Claudette, the third storm of the Atlantic hurricane  season, spun up with surprising speed overnight in an area well  east of the heaviest concentration of U.S. energy platforms,  which stretch along the coast from Mobile Bay to Brownsville,  Texas.

It was expected to hit land late yesterday in the Florida  panhandle but did not appear to be a threat to U.S. oil and gas  production in the Gulf, which is home to almost half of U.S.  refinery capacity, a quarter of oil production and 15 percent  of natural gas output.
Oil companies were monitoring the storm but had not shut  down production.

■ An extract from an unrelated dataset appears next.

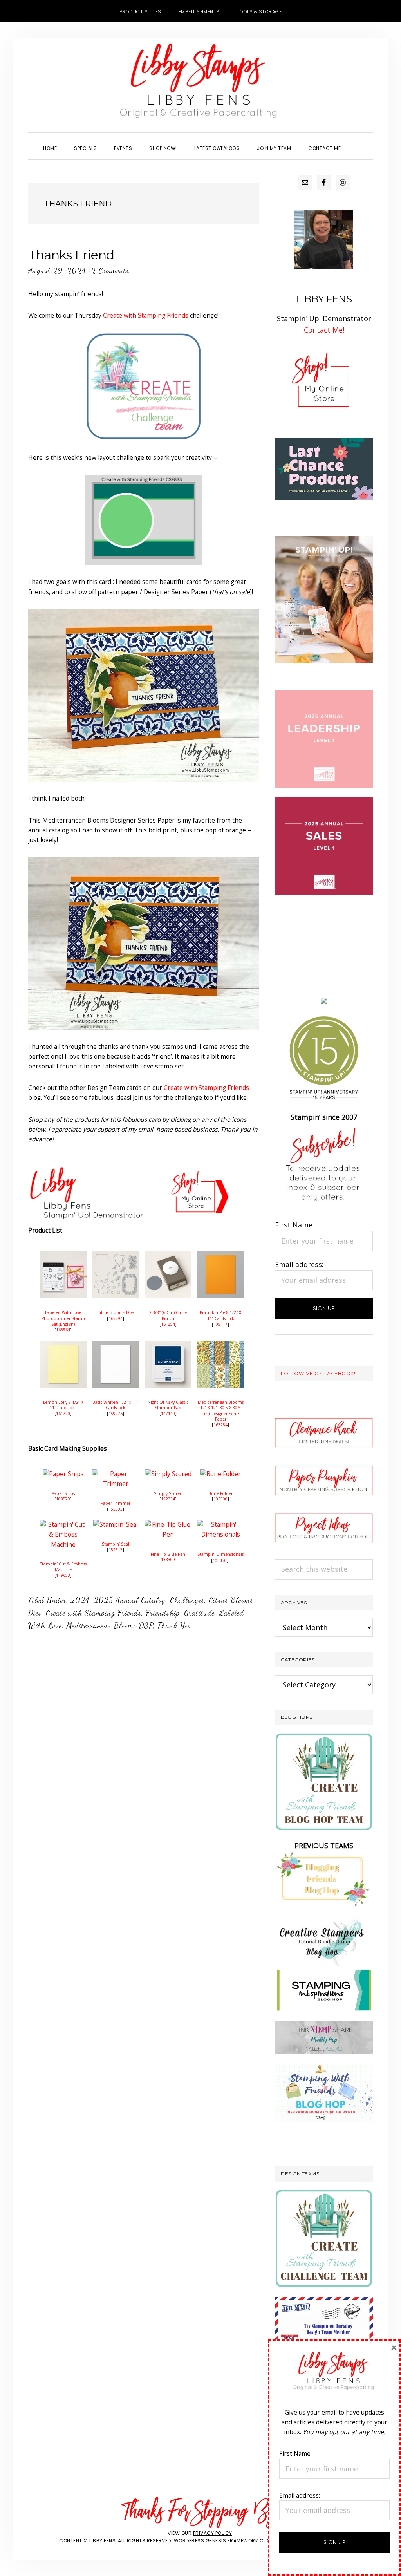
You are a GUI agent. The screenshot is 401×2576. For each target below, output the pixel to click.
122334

“Gulf operations are normal,” BP Plc spokesman Daron Beaudo  said in a statement. “Nothing to report.”
Claudette’s winds strengthened to 50 miles per hour (80  kilometres per hour) and its center was located about 120 miles  (195 km) southeast of Pensacola, Florida, at 5 p.m. EDT (2100  GMT), the U.S. National Hurricane Center said.

Forecasters said it could dump up to 6 inches (15 cm) of  rain along the coast and push a 3 to 5 foot (1 to 1.5 metre)  storm surge ashore.
The threat to the small islands of the eastern Caribbean  eased yesterday as Tropical Storm Ana faded to a tropical  depression and could be downgraded further in the near future.

A storm watch, alerting residents to expect bad weather  within 36 hours, remained in effect from Puerto Rico, home to  about 4 million people, to Dominica. The government of the  Dominican Republic also put parts of the coast on alert.

Ana was about 170 miles (275 km) east of Dominica and its  top winds had dropped to about 35 mph (56 kph), the Miami-based  hurricane center said.